6.2 C
New York
Thursday, November 20, 2025

Berziarah menuju Tuhan

Hidup adalah peziarahan. Apakah tujuan terakhir peziarahan umat manusia? Jawabannya adalah persatuan dengan yang Ilahi. Saya akan  menghubungkan refleksi tentang hidup adalah peziarahan dengan konsep inti mistik Jawa, Manunggaling Kawula Gusti (Persatuan Hamba dengan Tuhan). Segalanya berasal dari Allah, karena itu setiap manusia akan kembali bersatu dengan-Nya. Untuk menjelaskan prinsip Manunggaling Kawula Gusti ini, penulis memilih kisah peziarahan Bima untuk mencari “air perwitasari” dalam kisah Bima Suci.

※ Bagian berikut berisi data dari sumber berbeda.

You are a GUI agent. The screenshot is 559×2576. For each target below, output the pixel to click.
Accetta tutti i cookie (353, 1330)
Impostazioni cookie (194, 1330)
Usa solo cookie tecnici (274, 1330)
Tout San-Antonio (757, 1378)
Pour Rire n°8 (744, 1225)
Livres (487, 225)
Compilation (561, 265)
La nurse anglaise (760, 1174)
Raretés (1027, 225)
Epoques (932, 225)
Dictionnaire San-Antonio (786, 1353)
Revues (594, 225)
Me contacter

Di pihak lain, saya amat kagum dengan kisah peziarahan hidup santo Agustinus dalam buku Confessiones (Pengakuan-Pengakuan). Di dalam buku ini, santo Agustinus dengan jujur mengisahkan peziarahan hidupnya yang berliku-liku hingga akhirnya menjadi pribadi yang mencapai persatuan dengan Allah. Sebelum pertobatannya, ia melakukan perbuatan-perbuatan yang menurutnya tidak sesuai dengan kehendak Allah.[1] Akan tetapi, setelah pertobatannya, ia mengalami pengalaman yang luar biasa tentang kebaikan Allah. Bahkan, ia menjadi salah seorang tokoh besar dalam Gereja yang memberikan inspirasi kepada banyak orang agar selalu mencari Allah dalam hidupnya.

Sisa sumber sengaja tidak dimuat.